His shout in my face makes me jump, tears are running; I'm going to die.
Why did I wear a dress? Now I can't even knee him. The skirt is slimline, like a pencil skirt. Wearing stupid heels, that you can't run in.
“BREATHE!”
Gulping down bile, I inhale deeply. Exaggerating it. Before he goes batshit on me for not breathing.
“Smell it?”
He smells like Dustin. But hotter. And, another strange smell. Like the ivory keys on a piano.
“Dustin is cut from the same cloth. And still I repulse you, yet with him your hormones were literally erupting out of you like a catherine wheel.”
“What do you want, Erik?”
It's a gasping whimper. I'm tired. I don't even know how to react to this. He's mad, and clearly not human. If this day gets any better, I'll end it in little square plastic bags at the back of his ice-box.
“My name is Erra, not Erik.”
“Then why did you –”
“I didn't. It was my mother's idea.”
“Was she,” I pause, daring to look into his eyes, startled by the gentleness in them. His grip is threatening, but his expression isn't. “Was she, like you?”
He releases me, dropping his arms to stare down at me, “It's a long story. Call me adopted, for lack of a better term.”
 
; Adopted? I was never adopted. No one wanted me.
Rubbing my arms, looking down, hiding the tears. It's been a long and emotional day.
“No one adopted you, because I wouldn't let them.”
Rearing my head, I want to spit in his face for being such a cruel bastard.
“Leave me out of your nastiness.
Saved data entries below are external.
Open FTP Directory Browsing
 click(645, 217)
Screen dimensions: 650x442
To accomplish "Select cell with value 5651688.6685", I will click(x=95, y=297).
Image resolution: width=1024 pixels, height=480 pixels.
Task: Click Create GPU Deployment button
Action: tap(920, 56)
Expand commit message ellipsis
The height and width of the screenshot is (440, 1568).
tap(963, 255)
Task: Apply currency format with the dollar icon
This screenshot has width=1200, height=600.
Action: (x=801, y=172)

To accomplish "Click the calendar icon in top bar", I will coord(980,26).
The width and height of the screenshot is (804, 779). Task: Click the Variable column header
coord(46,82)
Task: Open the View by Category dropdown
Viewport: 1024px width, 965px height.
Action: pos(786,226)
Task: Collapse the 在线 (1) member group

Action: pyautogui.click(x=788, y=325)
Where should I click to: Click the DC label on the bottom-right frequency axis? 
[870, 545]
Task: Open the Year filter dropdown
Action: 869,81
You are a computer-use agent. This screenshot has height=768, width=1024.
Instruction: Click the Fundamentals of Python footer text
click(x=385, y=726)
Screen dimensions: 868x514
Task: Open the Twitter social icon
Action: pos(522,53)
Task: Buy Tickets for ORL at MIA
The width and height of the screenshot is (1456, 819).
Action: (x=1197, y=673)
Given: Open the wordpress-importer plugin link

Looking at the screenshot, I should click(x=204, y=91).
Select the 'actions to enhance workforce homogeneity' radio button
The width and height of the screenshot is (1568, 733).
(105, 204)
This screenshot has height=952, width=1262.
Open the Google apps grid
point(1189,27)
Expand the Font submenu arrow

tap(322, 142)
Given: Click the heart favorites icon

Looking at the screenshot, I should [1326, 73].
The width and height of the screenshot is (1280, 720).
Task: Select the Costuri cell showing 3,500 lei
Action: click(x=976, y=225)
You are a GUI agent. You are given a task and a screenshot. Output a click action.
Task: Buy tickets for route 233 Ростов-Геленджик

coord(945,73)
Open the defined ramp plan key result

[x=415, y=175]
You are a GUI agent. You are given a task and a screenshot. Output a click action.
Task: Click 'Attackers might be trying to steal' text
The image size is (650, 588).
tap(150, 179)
I'm not a rock. I'm fragile.”
My voice is cracking, becoming hoarse, but I need to fight back. I just know I can't show weakness. It's whipping me, in the back of my head, screaming at me not to back down.
“I'm older than I look. I'm not being malicious,” he says in a milder tone.
J.j.jesus. He's been stalking me my whole life?
“Say my name,” he orders.
“No. This is ending right now. Take me home or I will scream so long and loud, SWAT will be blowing you up.”
“I'm faster than I look too. Do you really want to press your luck with me? It should be clear to you, even in your grief, that I have run out of patience today.”
“What do you want?”
“You. It's always been, as always will be, you.”
“You're insane. I'm. Not. Interested. How can I make that any clearer? I think you're a complete asshole. And everything you do just proves it more. Fuck off! Fuck you! Get a fucking life! Is that clear enough?”
Wings flare out, blocking out all light, closing in around me so fast, I don't have a chance to react. In a nanosecond, I'm shut in complete darkness, with two pinpricks of glittering starry eyes in front of me.
Chapter 9
“Scream all you want, no one will hear you now.”
I belt it out, my rage, my fear, my panic. Slamming forward, rallying fists into an immovable bulk. Using everything I remember, I elbow hard into his solar plexus, shoving the heel of one hand up and against his jaw, following through by ramming the heel of the other hand up into his nose. Fighting blind in this pitch ink around me.
“Fuck you!”
Stomping a sharp heel onto a foot, boxing around myself into his groin, I smash my head back into him, giving myself an instant concussion when I connect with bone.
“Are you quite finished behaving like a wildcat?”